Tersangka Pembunuhan Tokoh Nasional Dapat Instruksi dari Kivlan

Tersangka Pembunuhan Tokoh Nasional Dapat Instruksi dari Kivlan
Tersangka kasus dugaan kepemilikan senjata api ilegal Kivlan Zen (tengah) dikawal polisi usai menjalani pemeriksaan di Ditreskrimum, Polda Metro Jaya, Jakarta, Kamis, 30 Mei 2019. ( Foto: ANTARA FOTO/Reno Esnir/ )
Ahmad Salman / AIS Selasa, 11 Juni 2019 | 23:55 WIB

Jakarta, Beritasatu.com - Kepolisian mengungkap pengakuan para tersangka terkait kepemilikan senjata api ilegal dan rencana pembunuhan tokoh nasional serta satu pimpinan lembaga survey. Para tersangka mendapat instruksi langsung dari tokoh militer Kivlan Zen untuk menjadi eksekutor pembunuhan.

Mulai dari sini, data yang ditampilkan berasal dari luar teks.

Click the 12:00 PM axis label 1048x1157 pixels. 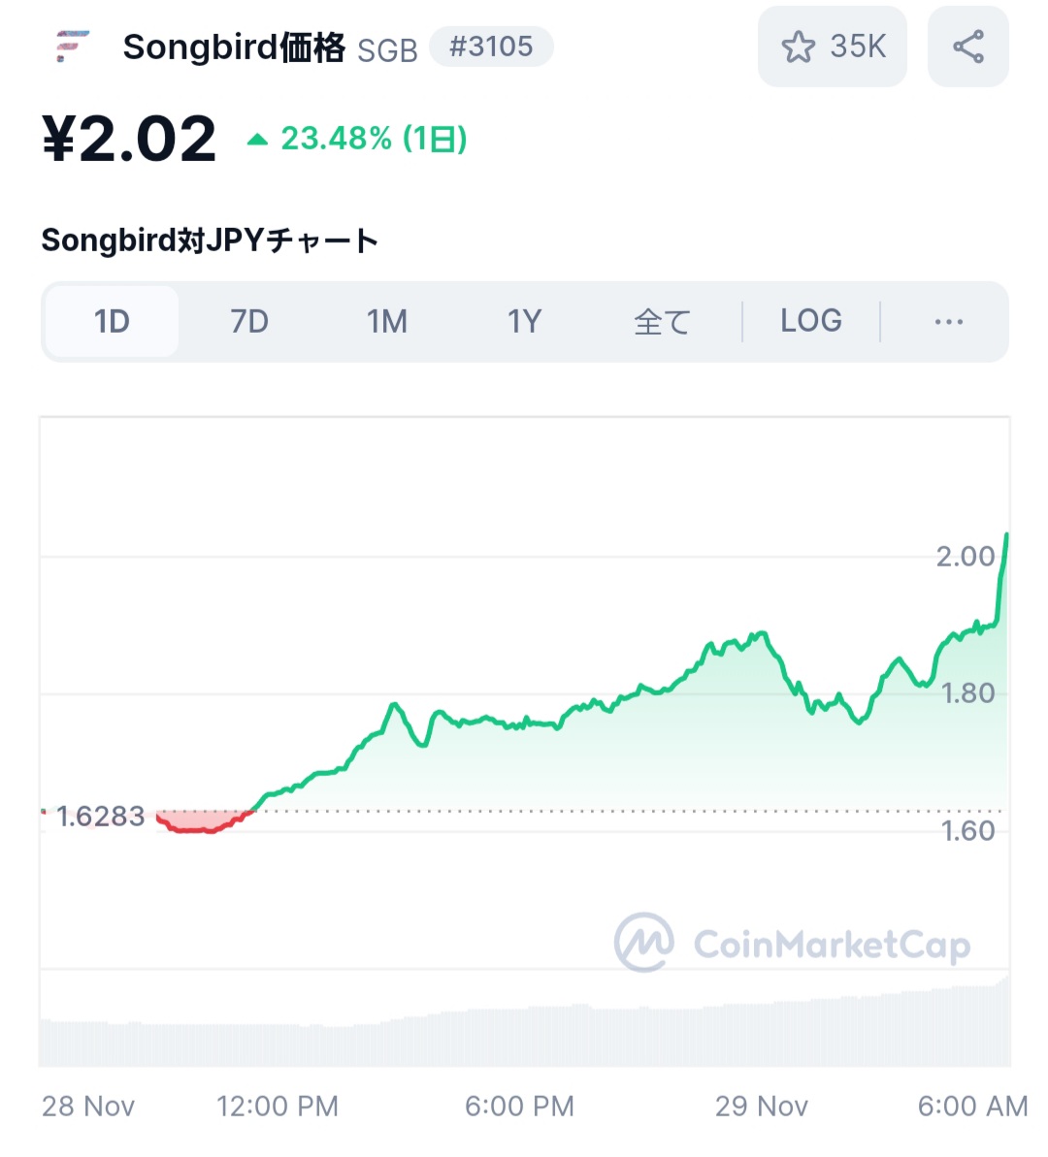277,1107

Rekaman pengakuan para tersangka diputar dalam konferensi pers di Jakarta, Selasa (11/6/2019), dipimpin Kapuspen TNI Mayjen Sisriadi dan Kepala Divisi Humas Polri Inspektur Jenderal Polisi M. Iqbal.

Soal pemberian instruksi terbukti saat kepolisian menampilkan foto pertemuan tersangka dengan Kivlan di kawasan Pondok Indah, Jakarta. Seorang tersangka mengaku mendapat arahan untuk membunuh empat tokoh nasional yakni Menkopolhukam Wiranto, Menko Maritim Luhut Binsar Panjaitan, Kepala BIN Budi Gunawan, dan Staf Khusus Presiden Bidang Intelijen Goris Mere serta seorang pimpinan lembaga survey Yunarto Wijaya.

Tersangka mengaku Kivlan mendanai pembelian senjata sebesar Rp 150 juta.